Maria Korolov | July 20, 2015
Big Data analytics helps companies process all this information, prioritize the most significant threats, and weed out random noise and false alerts.

This is especially the case when the malicious behavior is only slightly out of the norm for that account, and when the enterprise is large, and there are a lot of accounts to monitor.

"Hackers are using good user credentials as a way to infiltrate organizations and a lot of the products on the market right now would not catch that," said Eric Schou, director of product marketing for HP's enterprise security products groups.

To help with this, HP released a user behavior analytics product this spring at the RSA conference.
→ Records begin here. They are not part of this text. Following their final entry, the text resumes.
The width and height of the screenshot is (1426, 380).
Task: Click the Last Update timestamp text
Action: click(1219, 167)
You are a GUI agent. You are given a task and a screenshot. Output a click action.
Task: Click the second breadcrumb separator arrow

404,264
The technology can identify typical user behavior patterns in order to spot unusual behaviors, but can also be programmed with rules based on access policies for particular groups of employees.
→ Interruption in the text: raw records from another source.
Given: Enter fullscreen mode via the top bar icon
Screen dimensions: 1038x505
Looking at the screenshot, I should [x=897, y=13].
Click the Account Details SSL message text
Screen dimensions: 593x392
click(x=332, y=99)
For example, he said, if a user from the marketing department is logging into Oracle Financials, that could be in violation of a policy and send up a red flag.

He warned, however, that employees will often do unusual things for legitimate reasons. "It might just be behavior that's out of the norm, but not malicious."
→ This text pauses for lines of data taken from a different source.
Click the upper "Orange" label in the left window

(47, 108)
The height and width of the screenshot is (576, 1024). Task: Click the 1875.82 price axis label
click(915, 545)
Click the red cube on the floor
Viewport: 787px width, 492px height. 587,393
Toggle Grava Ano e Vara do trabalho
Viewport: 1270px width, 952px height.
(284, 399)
It's not just people who can behave badly. Similar technology can be used to identify normal behaviors of individual endpoints, and recognize when they're doing something suspicious.

"Previous efforts in security analytics were unable to meaningfully represent the expected and normal behavior for connected endpoints," said Bryan Doerr, CEO at Observable Networks, one of the vendors offering this technology.

That challenge has only been getting harder, he added, as the number of endpoints has been growing along with the amount of data they generate that companies can now store.

"Our big idea was to use the data avalanche as inputs to a modeling process," he said. "We use all this rich data about endpoints to maintain models of their behavior, so that we can recognize when they do things they should not do."

This is all new territory, said Sriram Ramachandran, CEO at analytics vendor Niara.

"It has been a challenge to make the whole thing work seamlessly as a product," he said, and it's been holding back adoption.

"Getting all the information and putting it into elastic storage -- you can do that very quickly," he said. "If you Google Alan Turing, you will get millions of results. But the panel on the right, with the summary -- that requires machine learning."